Eh, my cars are city cars…their wheels are marked up here and there from collective decades of street parking. Sure, I do my best to avoid it, and as needed sand down and touch up, but it’s not something to which I give much thought. Cars were built to be used in their environments – maintain well, but don’t obsess over perfection that can only really be obtained by not using them.

Joe L
Member
Joe L
1 hour ago

1000 times this. Why any part of the wheel should stick out beyond the tire sidewall is beyond me.

1978fiatspyderfan
Member
1978fiatspyderfan
1 hour ago

As a wise man once said it is a poor workman that blames his tools. I guess everyone does it once, though to date I haven’t, but if it happens frequently? Do it once shame on the designers do it twice shame on the driver.

Kevin Rhodes
Kevin Rhodes
26 minutes ago

I’ve done it twice in 40 years of driving and I don’t want to know how many miles. Happens. But if your wheels look like somebody took a grinder to them, that’s definitely a YOU problem.

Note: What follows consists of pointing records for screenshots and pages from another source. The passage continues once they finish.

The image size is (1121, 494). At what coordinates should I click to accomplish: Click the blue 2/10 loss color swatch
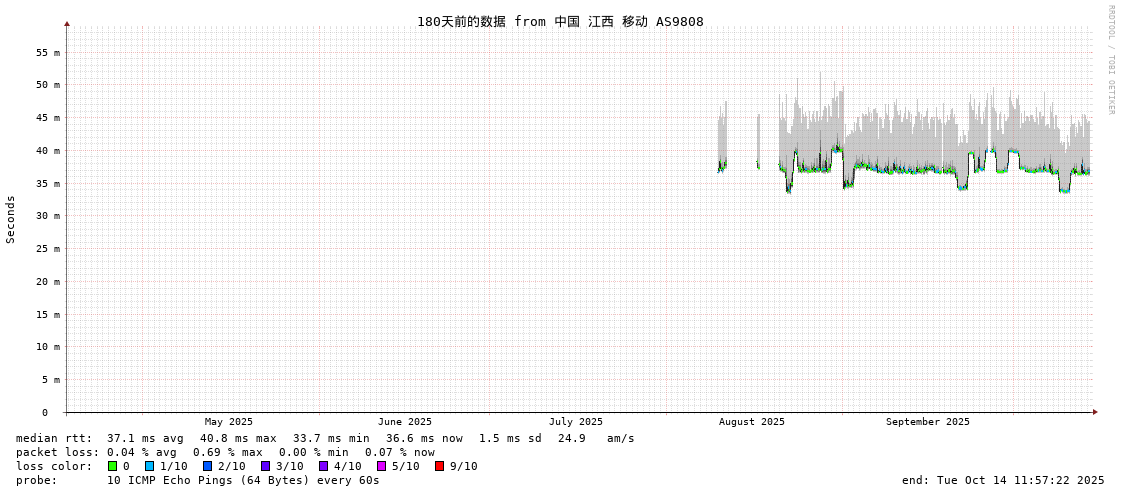pos(207,466)
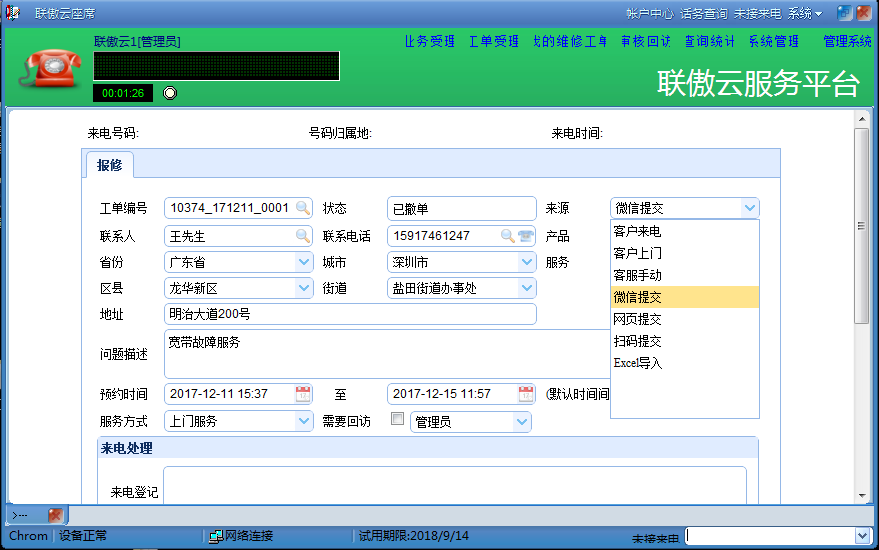
Task: Open the 服务方式 dropdown
Action: point(304,422)
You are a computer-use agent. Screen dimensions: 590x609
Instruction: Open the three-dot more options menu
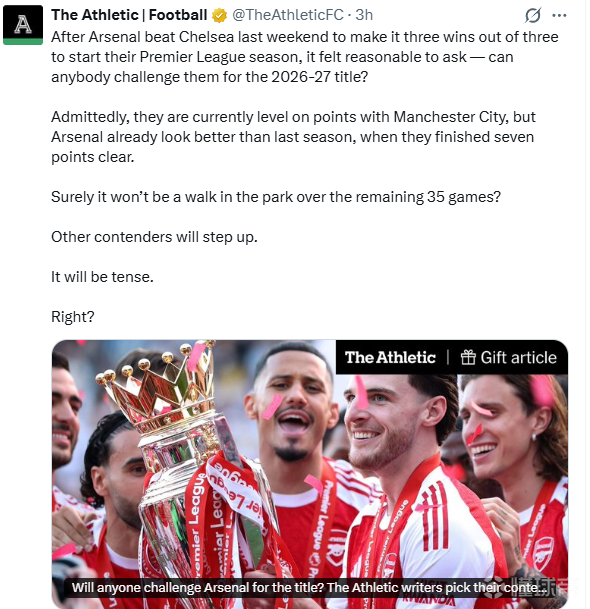click(559, 16)
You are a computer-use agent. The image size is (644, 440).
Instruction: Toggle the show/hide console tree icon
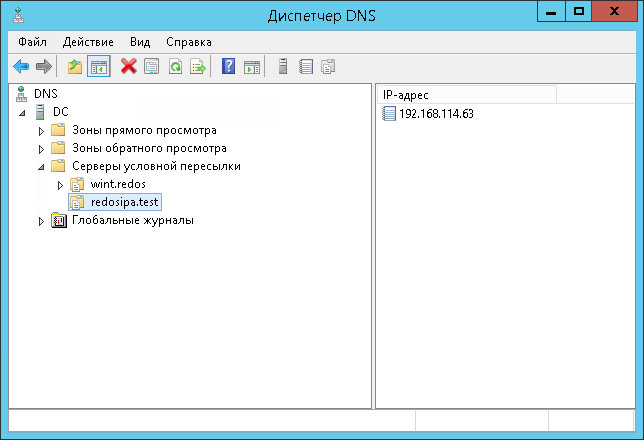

But the designers are certainly rigging the game with wagon wheels with stretched rubber bands on them. Sooo many cars have the rim of the wheel sticking out past the sidewall – it’s ridiculous. And totally fashion, not necessity.

FormerTXJeepGuy
Member
FormerTXJeepGuy
1 hour ago

I curbed the wheel on my Accord the first week at my new house, backing out of the driveway and mis-judging where the curb was. I really want to swap these 19s for some 17s with some sidewall.

Before I bought the 10th gen I was looking at the 11th gen and told the dealer I specifically wanted an EX. Why they said, we have a ton of Sports and look how good they look. Me: 20’s look good, but they’re too easy to curb, or bend, and tires cost more. Seems they can’t keep the EX in stock with the smaller wheels.

Kevin Rhodes
Kevin Rhodes
22 minutes ago

I was annoyed that my BMW wagon came with the free that year “Value Package” that included 17IN wheels – I would have been perfectly happy with the 16s, and had those for my snow tires. My 1-series has the base 16s and they look perfectly fine. Tires are cheaper too. Bigger than that is ridiculous.